Direction A
Answer the following from the entry on the exoules dike, one answer per line, marked as the questions are:
(i) From which verb is Ἐξούλη said to derive?
(ii) To which remedy of Roman law does the first kind of δίκη ἐξούλης roughly answer?
(iii) Before which body was a δίκη ἐξούλης of the former class laid?
Direction B
Write the next part of the entry on the exoules dike, taking it on from the point at which it stops.

Quoted passage
____

EXOU´LES DIKE´
EXOU´LES DIKE´ (
ἐξούλης δίκη).
Ἐξούλη is
from
ἐξίλλειν, which Harpocration (s. v.)
explains
ἐξωθεῖν καὶ ἐκβάλλειν: cf.
Dem.
c. Pantaen. p. 976.35; Lys.
c. Theomn.
1.17 (
ἀπίλλειν). Meier (
Att.
Process, ed. Lipsius, p. 665 f.) distinguishes two kinds of
δίκη ἐξούλης, one (
ἣ ἐπάγουσιν οἱ φάσκοντες ἐξείργεσθαι τ̂ν ἰδίων
κατὰ τῶν ἐξειργόντων, Harpocr. s. v.) answering roughly to
the
interdictum unde vi of Roman law; the other
(
μόνων τῶν ἐκ καταδίκης
ὀφειλόντων, Caecilius in Harpocr. s. v.), later in point of
time, corresponding to the Roman
actio
judicati. A
δίκη ἐξούλης of the
former class was laid before the
τετταράκοντα, and was
τιμητός;
one of the latter before the magistrate who had heard the case from which it
arose (except probably when a
διαιτητὴς had
given an award, Dem.

____

Dataset extract
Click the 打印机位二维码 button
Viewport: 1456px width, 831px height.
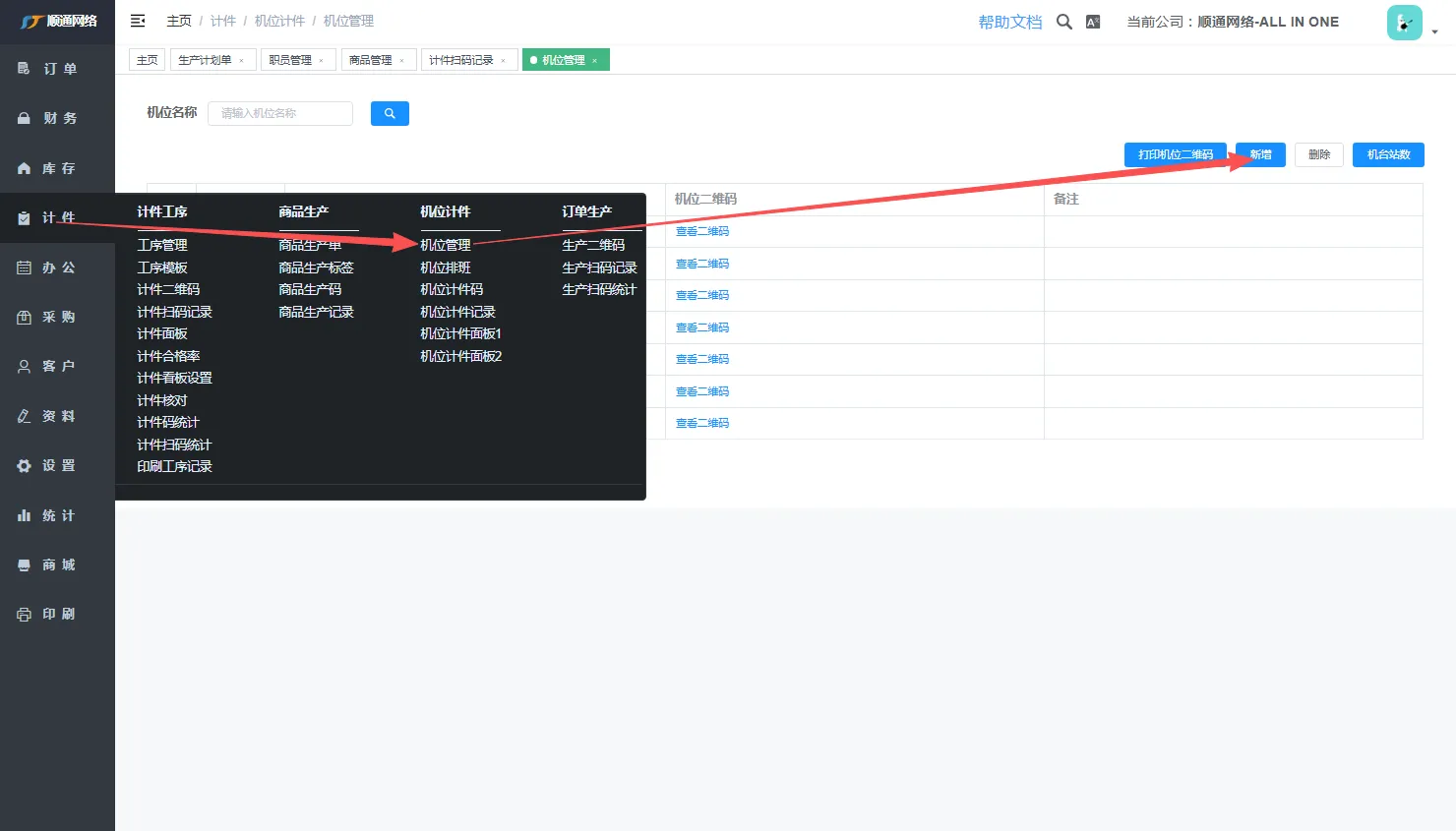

____

Final answer A
(i) ἐξίλλειν
(ii) The interdictum unde vi
(iii) The τετταράκοντα

Final answer B
c. Mid. p. 540.81: cf. Hudtwalcker,
Diaet. p. 152), and was
τιμητὸς or
ἀτίμητος according
to the nature of the
judicatum. G. A. Leist
(
d. Att. Eigentumsstreit, p. 45 f.), on the other hand,
defines the
δίκη ἐξούλης as an action for
ejectment resorted to by the plaintiff, when his title to some property was
so much better than the defendant's as to be indisputable (
ἀναμφισβήτητος). Thus a son or other male
descendant (also a son adopted during the testator's lifetime, Dem.
c. Leoch. p. 1086.19) might enter [
EMBATEIA], and become possessed
of the estate immediately after the owner's death (
τοῖς μὲν γάρ, ὅτι γόνῳ γεγόνασιν, οὐδεὶς ἂν δήπου
ἀμφισβητήσειε περὶ τῶν πατρῴων, Isae.
Pyrrh. § 61); such an heir made a formal entry upon
the land, and thereby became
seised or possessed of
it; then the adverse claimant came and turned him off (
πορευομένων ἡμῶν εἰς τὰ κτήματα, ἐξῆγεν ὁ Λ. οὑτοσὶ φάσκων
αὑτοῦ εἶναι, Dem.
c. Leoch. p. 1090.32).
This proceeding took place quietly (yet see Dem.
c. Onet. i.
p. 864.4) and in the presence of witnesses (Isae.
Pyrrh.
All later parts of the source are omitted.